In Red Hat Enterprise Linux (RHEL), the sched_getcpu function is provided by the  GNU C Library (glibc). We did not want to build a custom glibc variant just for AArch64, which is why we chose to enable rseq on all architectures. Furthermore, the rseq-based sched_getcpu function turned out to be slightly faster than the previous vDSO-based implementation.

The glibc ABI impact

Restartable sequences involve a memory area shared between userspace and kernel, which is updated by the kernel. The Linux kernel only supports one such area per thread, which means that all rseq-using code in the process needs to use that single area. Once glibc starts using rseq for its sched_getcpu function, direct activation of the rseq area via the rseq system call fails in applications because it has already been registered by glibc. Therefore, applications need to reuse the glibc-managed rseq area. In the glibc 2.35 upstream version, we solved this coordination problem by exposing three new symbols: __rseq_size, __rseq_flags, __rseq_offset as part of the glibc ABI (Application Binary Interface). Applications that want to use the rseq facility can use these ABI symbols to locate the rseq area and use it according to the restartable sequences protocol.

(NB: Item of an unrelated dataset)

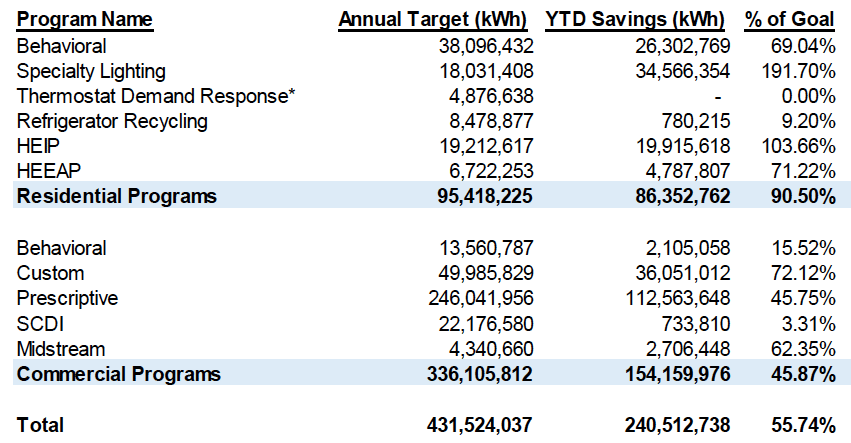
Task: Click the 191.70% goal value
Action: pos(801,71)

RHEL 9 is based on glibc 2.34, not 2.35, so it does not immediately benefit from this upstream work. Initially, we backported the rseq-enhanced sched_getcpu into Red Hat Enterprise Linux 9.0 in a disabled-by-default configuration without the new symbols. Users could activate the glibc.pthread.rseq glibc tunable to enable it. This means that applications can register rseq directly with the kernel, but sched_getcpu on AArch64 remains very slow until the tunable is set manually on a per-process basis. In Red Hat Enterprise Linux 9.1, we will enable glibc's use of restartable sequences by default. But this means we also need to provide a coordination mechanism for applications to use. We could have come up with a RHEL-specific approach or a custom version of librseq that applications are expected to use on RHEL. But in the end, we decided to backport the rseq-specific parts of the glibc 2.35 ABI into the glibc version that will be released with Red Hat Enterprise Linux 9.1. We have traditionally not augmented the glibc ABI after a release, but we felt that the use case was important enough to make an exception here.

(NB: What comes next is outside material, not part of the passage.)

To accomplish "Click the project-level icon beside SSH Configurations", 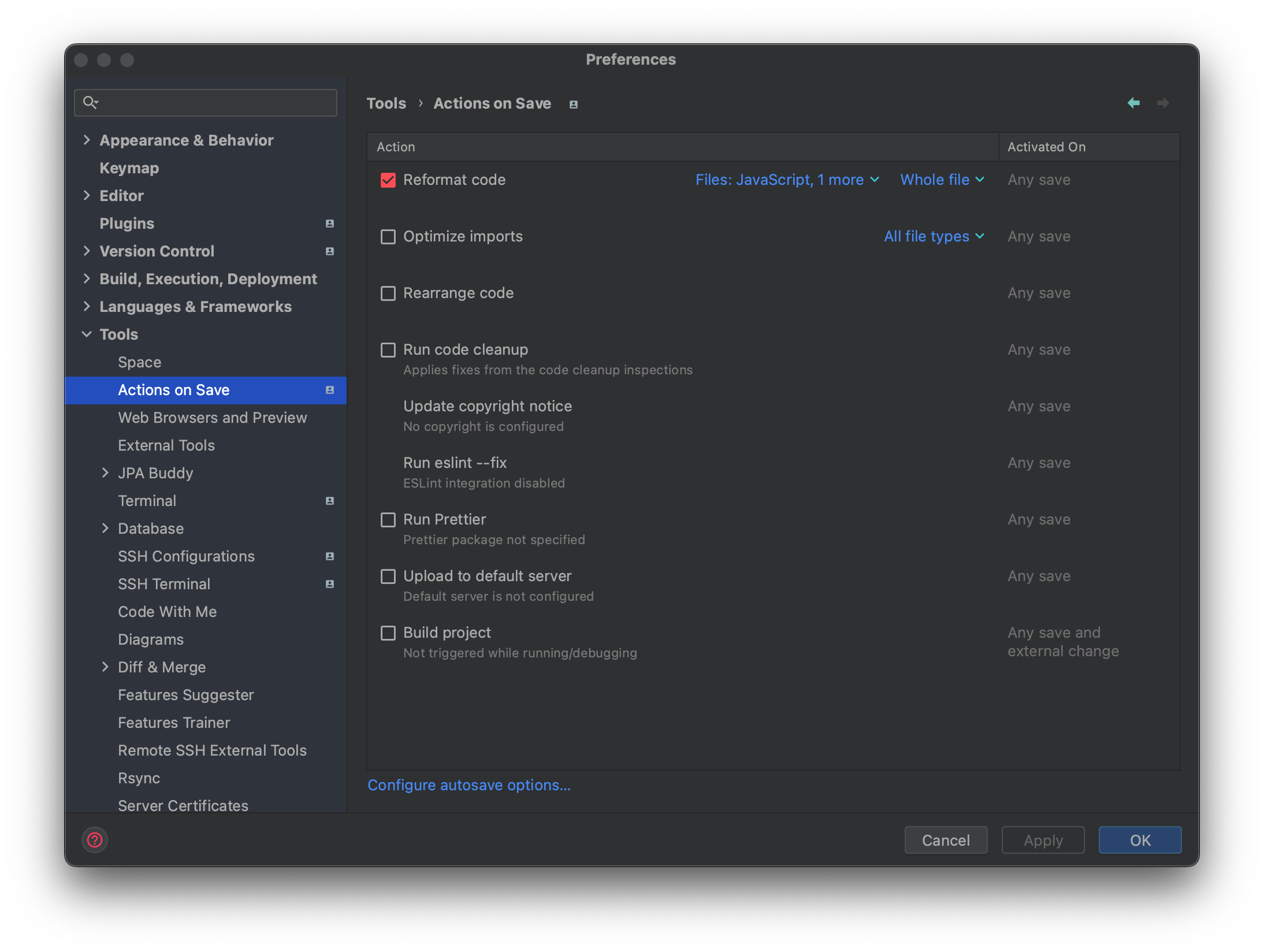I will tap(330, 556).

Our RPM-based dependency management does not work on individual symbols (unlike Debian's symbol files). This means that, in general, we have to backport all symbols in the version set rather than the few we are actually interested in. In this case, we knew about the possible backport requirement when making the change upstream, so we made sure that the relevant symbol set included just the three symbols: __rseq_size, __rseq_flags, and __rseq_offset.

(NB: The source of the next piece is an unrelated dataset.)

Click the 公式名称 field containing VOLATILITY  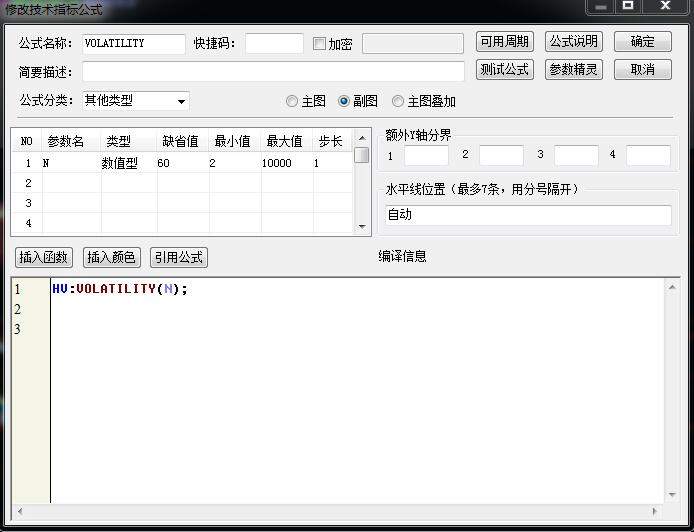[133, 44]
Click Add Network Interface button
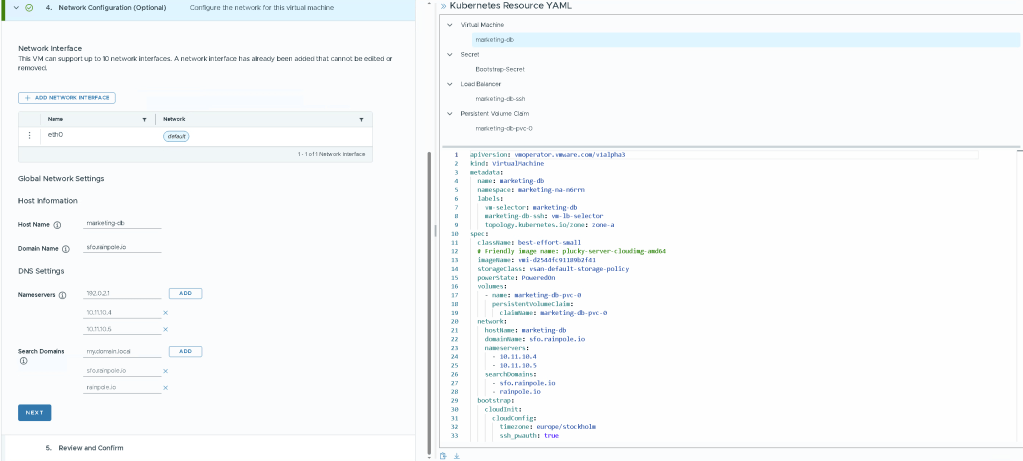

To maintain a consistent glibc ABI across the entire RHEL 9 release, a RHEL 9.0 glibc update includes these new symbols as well. However, unlike RHEL 9.1, glibc's own use of rseq remains disabled by default. This additional backport ensures that rseq-enabled applications built against RHEL 9.1 or later can still launch on RHEL 9.0, albeit by default, without the glibc-integrated rseq facility.

The glibc.pthread.rseq tunable remains available in future RHEL 9 glibc versions and can be used to disable glibc's use of rseq in case there are compatibility issues. For example, we worked with the CRIU authors to make sure that checkpointing and restoring applications continue despite rseq usage by the process, but for compatibility with checkpointing tools that lack rseq awareness, glibc's use of the feature can be disabled. Likewise, disabling glibc's use makes rseq registration available once more to early adopters of rseq that have not been ported yet to the glibc coordination mechanism (such as tcmalloc).

Restartable sequences availability

Starting with Red Hat Enterprise Linux 9.1, restartable sequences are available as part of the system C library, and they are used to accelerate the sched_getcpu function that is critical to some database workloads. Maintaining compatibility with future rseq-using applications required adding new ABI symbols. A glibc update has been released for RHEL 9.0 to maintain a consistent glibc across all RHEL 9 minor releases.